> [WHAT IS BEING ASKED]: Set down every record once more, exactly as given.

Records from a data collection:

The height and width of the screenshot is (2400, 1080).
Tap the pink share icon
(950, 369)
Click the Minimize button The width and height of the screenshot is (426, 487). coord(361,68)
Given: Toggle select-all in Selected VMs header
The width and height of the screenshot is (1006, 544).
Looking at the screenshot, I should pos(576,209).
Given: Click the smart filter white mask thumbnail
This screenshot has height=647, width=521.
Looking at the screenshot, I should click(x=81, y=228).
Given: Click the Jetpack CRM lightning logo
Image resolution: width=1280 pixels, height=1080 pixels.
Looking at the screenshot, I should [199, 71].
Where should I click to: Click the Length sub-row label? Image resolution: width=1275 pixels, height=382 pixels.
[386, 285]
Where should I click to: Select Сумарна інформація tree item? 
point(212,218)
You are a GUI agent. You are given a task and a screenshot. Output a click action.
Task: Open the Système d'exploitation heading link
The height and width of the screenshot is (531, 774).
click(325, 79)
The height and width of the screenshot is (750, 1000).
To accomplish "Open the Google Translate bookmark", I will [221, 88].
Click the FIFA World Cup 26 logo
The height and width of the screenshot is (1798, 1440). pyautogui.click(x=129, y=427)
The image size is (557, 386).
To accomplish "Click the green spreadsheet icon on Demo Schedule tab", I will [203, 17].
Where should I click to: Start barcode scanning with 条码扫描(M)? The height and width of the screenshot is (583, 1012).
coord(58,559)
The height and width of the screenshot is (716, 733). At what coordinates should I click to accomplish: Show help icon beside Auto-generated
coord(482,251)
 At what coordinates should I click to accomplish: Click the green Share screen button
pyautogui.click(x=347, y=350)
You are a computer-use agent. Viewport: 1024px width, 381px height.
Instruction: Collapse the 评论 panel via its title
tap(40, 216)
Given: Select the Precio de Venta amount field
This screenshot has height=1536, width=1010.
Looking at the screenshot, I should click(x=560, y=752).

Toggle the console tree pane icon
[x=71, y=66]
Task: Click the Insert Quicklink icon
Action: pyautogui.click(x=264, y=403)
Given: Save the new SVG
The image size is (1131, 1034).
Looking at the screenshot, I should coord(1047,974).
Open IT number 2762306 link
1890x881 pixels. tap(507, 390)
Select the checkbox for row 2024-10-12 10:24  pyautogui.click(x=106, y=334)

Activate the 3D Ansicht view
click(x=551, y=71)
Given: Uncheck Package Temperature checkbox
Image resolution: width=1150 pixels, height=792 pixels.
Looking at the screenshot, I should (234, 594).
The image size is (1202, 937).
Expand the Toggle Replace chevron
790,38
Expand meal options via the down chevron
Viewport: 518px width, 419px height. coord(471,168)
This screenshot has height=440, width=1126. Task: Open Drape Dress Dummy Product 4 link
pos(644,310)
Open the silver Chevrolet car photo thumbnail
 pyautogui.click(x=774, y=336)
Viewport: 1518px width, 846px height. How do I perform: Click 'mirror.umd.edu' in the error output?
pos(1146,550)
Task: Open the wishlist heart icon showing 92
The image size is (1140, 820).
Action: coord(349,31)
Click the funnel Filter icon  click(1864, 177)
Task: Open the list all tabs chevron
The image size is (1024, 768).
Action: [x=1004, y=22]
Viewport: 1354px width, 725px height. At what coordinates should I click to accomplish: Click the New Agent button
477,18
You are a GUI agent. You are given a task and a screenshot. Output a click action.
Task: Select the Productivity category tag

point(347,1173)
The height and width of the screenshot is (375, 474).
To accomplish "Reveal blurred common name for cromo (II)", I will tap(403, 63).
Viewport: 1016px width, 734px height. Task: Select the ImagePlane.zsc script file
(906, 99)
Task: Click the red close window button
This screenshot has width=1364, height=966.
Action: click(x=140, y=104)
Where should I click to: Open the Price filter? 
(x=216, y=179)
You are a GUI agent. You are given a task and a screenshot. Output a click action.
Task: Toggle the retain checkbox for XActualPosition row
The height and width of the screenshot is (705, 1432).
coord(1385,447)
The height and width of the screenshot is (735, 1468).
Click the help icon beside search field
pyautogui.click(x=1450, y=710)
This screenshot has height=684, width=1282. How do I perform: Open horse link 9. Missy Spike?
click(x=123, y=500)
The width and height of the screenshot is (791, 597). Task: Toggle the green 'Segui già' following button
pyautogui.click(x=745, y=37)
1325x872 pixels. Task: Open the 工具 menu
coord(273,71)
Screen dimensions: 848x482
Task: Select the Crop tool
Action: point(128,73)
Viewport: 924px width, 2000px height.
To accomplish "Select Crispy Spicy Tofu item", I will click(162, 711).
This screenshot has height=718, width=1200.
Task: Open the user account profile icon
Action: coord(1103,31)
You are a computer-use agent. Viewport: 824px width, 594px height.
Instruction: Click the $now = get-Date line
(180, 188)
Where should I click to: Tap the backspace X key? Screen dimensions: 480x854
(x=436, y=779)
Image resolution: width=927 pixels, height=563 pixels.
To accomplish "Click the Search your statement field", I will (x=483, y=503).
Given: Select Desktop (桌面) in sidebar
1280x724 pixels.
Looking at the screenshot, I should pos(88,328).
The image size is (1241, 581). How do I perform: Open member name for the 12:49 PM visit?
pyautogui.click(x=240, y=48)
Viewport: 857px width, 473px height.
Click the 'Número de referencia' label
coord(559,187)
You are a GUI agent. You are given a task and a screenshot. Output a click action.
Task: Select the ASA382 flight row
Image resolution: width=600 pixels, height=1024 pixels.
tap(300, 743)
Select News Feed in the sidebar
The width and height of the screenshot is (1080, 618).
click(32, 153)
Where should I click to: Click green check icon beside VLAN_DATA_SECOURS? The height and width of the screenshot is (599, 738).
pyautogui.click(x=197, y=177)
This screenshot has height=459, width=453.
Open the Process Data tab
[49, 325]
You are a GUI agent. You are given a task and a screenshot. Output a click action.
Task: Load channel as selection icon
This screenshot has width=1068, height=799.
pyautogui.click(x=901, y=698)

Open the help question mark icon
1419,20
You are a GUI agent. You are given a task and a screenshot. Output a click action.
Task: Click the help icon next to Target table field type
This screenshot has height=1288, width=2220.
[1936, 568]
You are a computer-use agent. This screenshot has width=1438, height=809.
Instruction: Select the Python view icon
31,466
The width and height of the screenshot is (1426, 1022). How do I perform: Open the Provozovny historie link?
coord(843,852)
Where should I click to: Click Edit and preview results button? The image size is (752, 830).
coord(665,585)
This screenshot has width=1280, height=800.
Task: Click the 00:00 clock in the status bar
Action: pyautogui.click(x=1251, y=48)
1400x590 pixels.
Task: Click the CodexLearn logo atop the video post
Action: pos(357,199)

> [OUTPUT]:
The height and width of the screenshot is (2400, 1080).
Tap the pink share icon
(950, 369)
Click the Minimize button The width and height of the screenshot is (426, 487). coord(361,68)
Given: Toggle select-all in Selected VMs header
The width and height of the screenshot is (1006, 544).
Looking at the screenshot, I should pos(576,209).
Given: Click the smart filter white mask thumbnail
This screenshot has height=647, width=521.
Looking at the screenshot, I should click(x=81, y=228).
Given: Click the Jetpack CRM lightning logo
Image resolution: width=1280 pixels, height=1080 pixels.
Looking at the screenshot, I should [199, 71].
Where should I click to: Click the Length sub-row label? Image resolution: width=1275 pixels, height=382 pixels.
[386, 285]
Where should I click to: Select Сумарна інформація tree item? 
point(212,218)
You are a GUI agent. You are given a task and a screenshot. Output a click action.
Task: Open the Système d'exploitation heading link
The height and width of the screenshot is (531, 774).
click(325, 79)
The height and width of the screenshot is (750, 1000).
To accomplish "Open the Google Translate bookmark", I will [221, 88].
Click the FIFA World Cup 26 logo
The height and width of the screenshot is (1798, 1440). pyautogui.click(x=129, y=427)
The image size is (557, 386).
To accomplish "Click the green spreadsheet icon on Demo Schedule tab", I will [203, 17].
Where should I click to: Start barcode scanning with 条码扫描(M)? The height and width of the screenshot is (583, 1012).
coord(58,559)
The height and width of the screenshot is (716, 733). At what coordinates should I click to accomplish: Show help icon beside Auto-generated
coord(482,251)
 At what coordinates should I click to accomplish: Click the green Share screen button
pyautogui.click(x=347, y=350)
You are a computer-use agent. Viewport: 1024px width, 381px height.
Instruction: Collapse the 评论 panel via its title
tap(40, 216)
Given: Select the Precio de Venta amount field
This screenshot has height=1536, width=1010.
Looking at the screenshot, I should click(x=560, y=752).

Toggle the console tree pane icon
[x=71, y=66]
Task: Click the Insert Quicklink icon
Action: pyautogui.click(x=264, y=403)
Given: Save the new SVG
The image size is (1131, 1034).
Looking at the screenshot, I should coord(1047,974).
Open IT number 2762306 link
1890x881 pixels. tap(507, 390)
Select the checkbox for row 2024-10-12 10:24  pyautogui.click(x=106, y=334)

Activate the 3D Ansicht view
click(x=551, y=71)
Given: Uncheck Package Temperature checkbox
Image resolution: width=1150 pixels, height=792 pixels.
Looking at the screenshot, I should (234, 594).
The image size is (1202, 937).
Expand the Toggle Replace chevron
790,38
Expand meal options via the down chevron
Viewport: 518px width, 419px height. coord(471,168)
This screenshot has height=440, width=1126. Task: Open Drape Dress Dummy Product 4 link
pos(644,310)
Open the silver Chevrolet car photo thumbnail
 pyautogui.click(x=774, y=336)
Viewport: 1518px width, 846px height. How do I perform: Click 'mirror.umd.edu' in the error output?
pos(1146,550)
Task: Open the wishlist heart icon showing 92
The image size is (1140, 820).
Action: coord(349,31)
Click the funnel Filter icon  click(1864, 177)
Task: Open the list all tabs chevron
The image size is (1024, 768).
Action: [x=1004, y=22]
Viewport: 1354px width, 725px height. At what coordinates should I click to accomplish: Click the New Agent button
477,18
You are a GUI agent. You are given a task and a screenshot. Output a click action.
Task: Select the Productivity category tag

point(347,1173)
The height and width of the screenshot is (375, 474).
To accomplish "Reveal blurred common name for cromo (II)", I will tap(403, 63).
Viewport: 1016px width, 734px height. Task: Select the ImagePlane.zsc script file
(906, 99)
Task: Click the red close window button
This screenshot has width=1364, height=966.
Action: click(x=140, y=104)
Where should I click to: Open the Price filter? 
(x=216, y=179)
You are a GUI agent. You are given a task and a screenshot. Output a click action.
Task: Toggle the retain checkbox for XActualPosition row
The height and width of the screenshot is (705, 1432).
coord(1385,447)
The height and width of the screenshot is (735, 1468).
Click the help icon beside search field
pyautogui.click(x=1450, y=710)
This screenshot has height=684, width=1282. How do I perform: Open horse link 9. Missy Spike?
click(x=123, y=500)
The width and height of the screenshot is (791, 597). Task: Toggle the green 'Segui già' following button
pyautogui.click(x=745, y=37)
1325x872 pixels. Task: Open the 工具 menu
coord(273,71)
Screen dimensions: 848x482
Task: Select the Crop tool
Action: point(128,73)
Viewport: 924px width, 2000px height.
To accomplish "Select Crispy Spicy Tofu item", I will click(162, 711).
This screenshot has height=718, width=1200.
Task: Open the user account profile icon
Action: coord(1103,31)
You are a computer-use agent. Viewport: 824px width, 594px height.
Instruction: Click the $now = get-Date line
(180, 188)
Where should I click to: Tap the backspace X key? Screen dimensions: 480x854
(x=436, y=779)
Image resolution: width=927 pixels, height=563 pixels.
To accomplish "Click the Search your statement field", I will (x=483, y=503).
Given: Select Desktop (桌面) in sidebar
1280x724 pixels.
Looking at the screenshot, I should pos(88,328).
The image size is (1241, 581). How do I perform: Open member name for the 12:49 PM visit?
pyautogui.click(x=240, y=48)
Viewport: 857px width, 473px height.
Click the 'Número de referencia' label
coord(559,187)
You are a GUI agent. You are given a task and a screenshot. Output a click action.
Task: Select the ASA382 flight row
Image resolution: width=600 pixels, height=1024 pixels.
tap(300, 743)
Select News Feed in the sidebar
The width and height of the screenshot is (1080, 618).
click(32, 153)
Where should I click to: Click green check icon beside VLAN_DATA_SECOURS? The height and width of the screenshot is (599, 738).
pyautogui.click(x=197, y=177)
This screenshot has height=459, width=453.
Open the Process Data tab
[49, 325]
You are a GUI agent. You are given a task and a screenshot. Output a click action.
Task: Load channel as selection icon
This screenshot has width=1068, height=799.
pyautogui.click(x=901, y=698)

Open the help question mark icon
1419,20
You are a GUI agent. You are given a task and a screenshot. Output a click action.
Task: Click the help icon next to Target table field type
This screenshot has height=1288, width=2220.
[1936, 568]
You are a computer-use agent. This screenshot has width=1438, height=809.
Instruction: Select the Python view icon
31,466
The width and height of the screenshot is (1426, 1022). How do I perform: Open the Provozovny historie link?
coord(843,852)
Where should I click to: Click Edit and preview results button? The image size is (752, 830).
coord(665,585)
This screenshot has width=1280, height=800.
Task: Click the 00:00 clock in the status bar
Action: pyautogui.click(x=1251, y=48)
1400x590 pixels.
Task: Click the CodexLearn logo atop the video post
Action: pos(357,199)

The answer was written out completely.